> **Exercise aim**
Find and copy each line of the data that includes "image".

> **Material for this task**
§

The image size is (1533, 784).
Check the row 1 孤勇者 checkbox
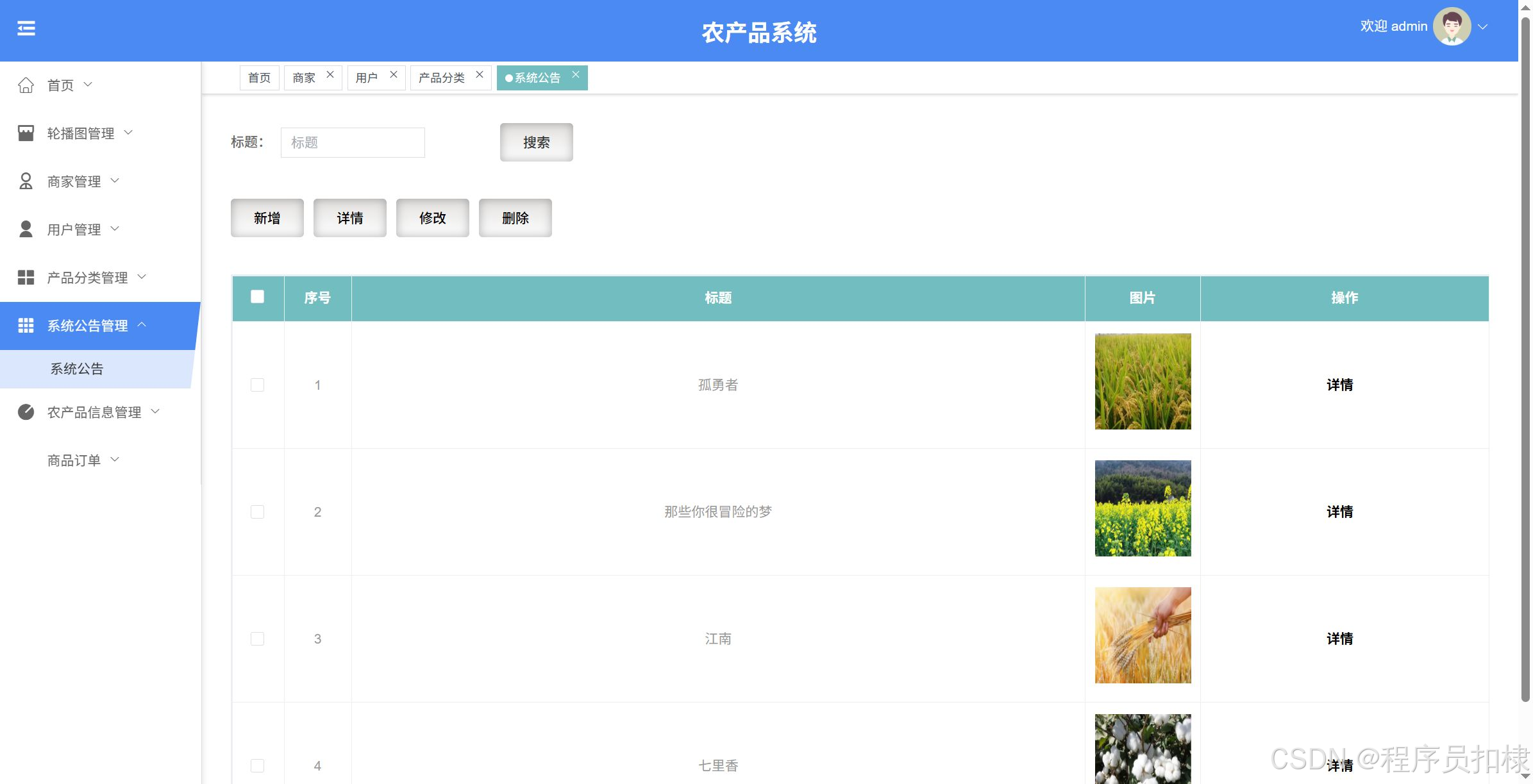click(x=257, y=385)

§

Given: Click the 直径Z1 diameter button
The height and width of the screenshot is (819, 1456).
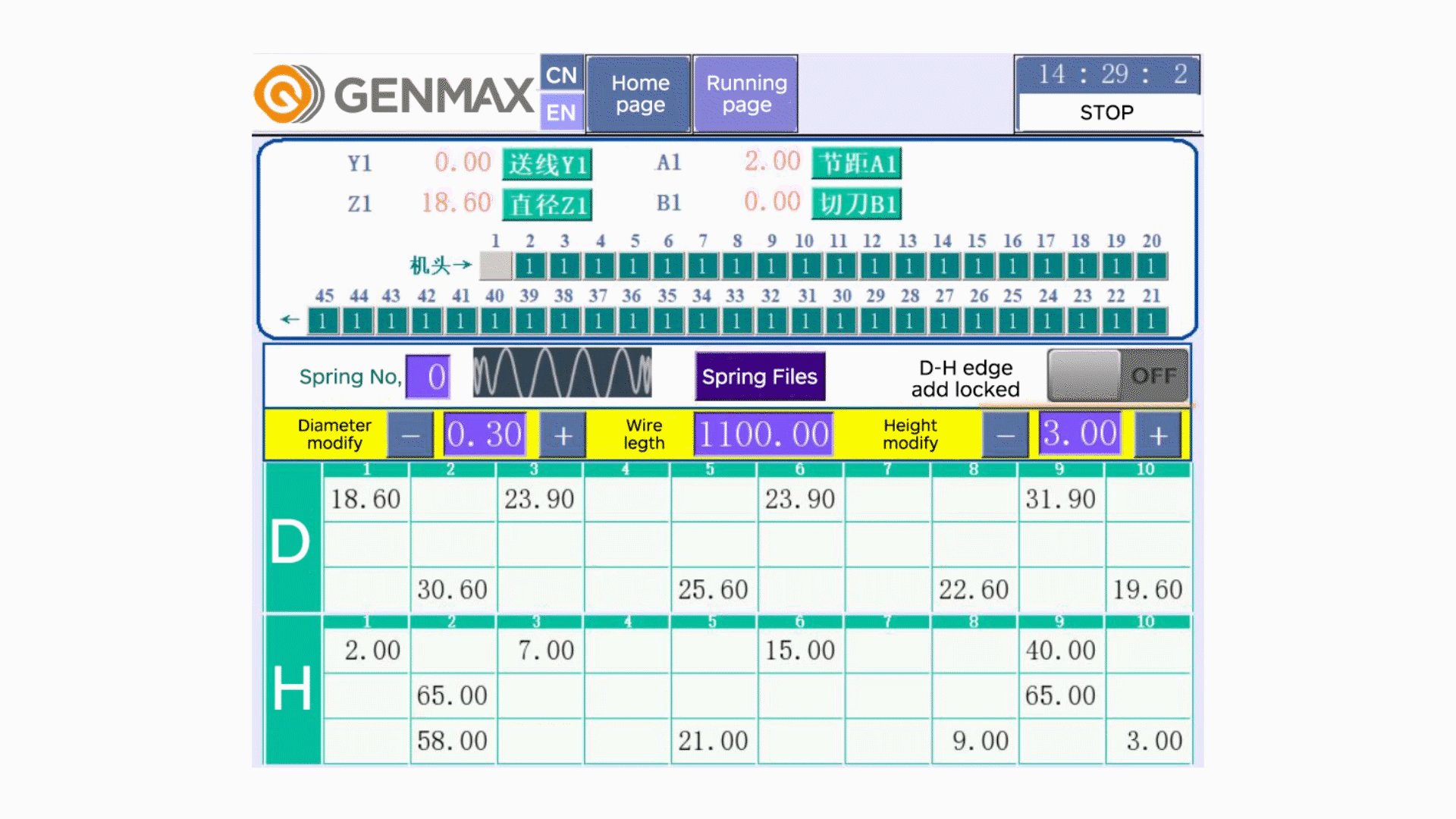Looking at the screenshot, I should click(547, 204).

§

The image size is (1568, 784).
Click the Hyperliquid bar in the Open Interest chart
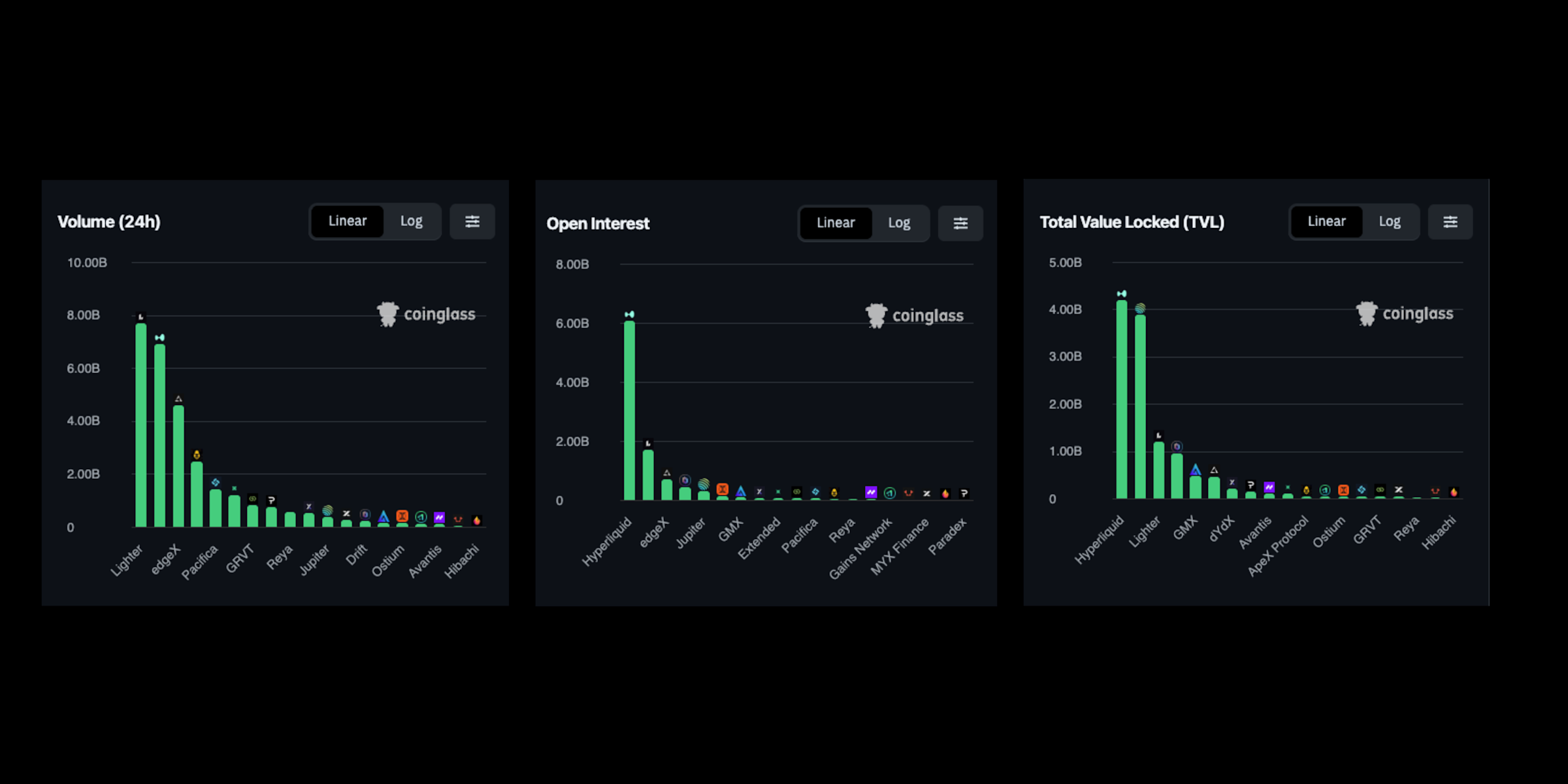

§

> **Written solution**
The image size is (1533, 784).
The image size is (1568, 784).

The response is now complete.